February 28, 2009
Caspian Energy Policy Adrift at Sea
By Borut Grgic
Caspian leaders want offers for their gas but instead the EU is holding a series of energy conferences that compete with each other. Europe's project to create a southern gas corridor bringing Caspian gas to European households is on the verge of collapse. In part that is because Turkey has become a big obstacle to the construction of the Nabucco pipeline and in part it is because of Europe's flawed response.

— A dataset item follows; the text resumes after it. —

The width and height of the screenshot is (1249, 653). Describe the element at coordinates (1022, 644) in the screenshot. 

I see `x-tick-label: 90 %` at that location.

Rather than being an equal part of the Nabucco supply chain, Turkey wants to leverage its geographical position and turn itself into a gas provider for Europe – at a very hefty price for Europe. Recep Tayyip Erdoğan, the prime minister of Turkey, is hoping to get away with buying Azeri gas cheaply and re-selling it at an inflated price to Europe. That would not enhance Europe's energy security and would squeeze profits out of the Caspian states.

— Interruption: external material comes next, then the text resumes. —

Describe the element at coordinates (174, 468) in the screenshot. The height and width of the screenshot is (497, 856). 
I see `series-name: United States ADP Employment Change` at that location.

Azerbaijan has little leverage over Turkey: it depends on Turkey for political and security support. So Baku is counting on Brussels to get Ankara to play ball. But it is failing to do so – and the reason has less to do with Russia's efforts to create the rival South Stream pipeline than Europeans are prepared to admit.
In fact, Europe could learn something from how Russia and Iran do things. The current and former Russian presidents have each made personal appearances in the Caspian region, and each time an offer was put on the table. Just a few weeks ago, the Iranians did the same – sending a top-level official to Azerbaijan with an offer in hand.
By contrast, Europe organises energy conferences – one after the other. First there was the Budapest Nabucco conference organised by the Hungarian government in January. At the end of April, Bulgaria will hold an energy summit, just weeks before the first-ever EU-Caspian summit, which the Czech presidency of the EU is trying to organise in Prague for 7 May.
This is confusing Baku and Ashgabat, in Turkmenistan, and irritating those companies that are drilling in the Caspian region and financing exploration and extraction. What they want is someone to travel to the region with an offer in hand to buy Azeri and Turkmen gas. No senior European official, let alone president, has done that.
Mirek Topolánek, the Czech prime minister and chair of the EU's current presidency, did visit the Caspian region in mid-February to shore up presidential attendance at the EU-Caspian summit. But he should have gone to Turkey first, to get a confirmation from Erdoğan that he will attend. Without Erdoğan there is little prospect of a serious breakthrough; indeed, it was Erdoğan's last-minute absence that ensured the Budapest conference produced no results. Topolánek can still try to secure Erdoğan's attendance, but if Bulgaria presses forward with its planned conference in April, there will be no point in the EU holding a summit in May: there will be no new items on the agenda and no one will show up.
Europe's problem is that there are too many cooks, that it does too much talking and too little acting. This is why having French President Nicolas Sarkozy at the helm of the EU was such a breath of fresh air. The decisions he took and the speed at which he took them were not always to everyone's liking, but for those six months the EU at least took decisions with real global consequences and responded to crises in a timely manner.
A proactive Europe can be an energy partner in the Caspian. An internally-confused and initiative-obsessed Europe can be no more than a conference organiser.
Sofia should not need its own energy summit to feel part of the European energy supply solution. It would be much better if Bulgaria were to cancel its conference in April and instead send everyone an invitation to Prague for the EU-Caspian summit.
Borut Grgic is a nonresident senior fellow at the Atlantic Council. This article appeared previously appeared in European Voice.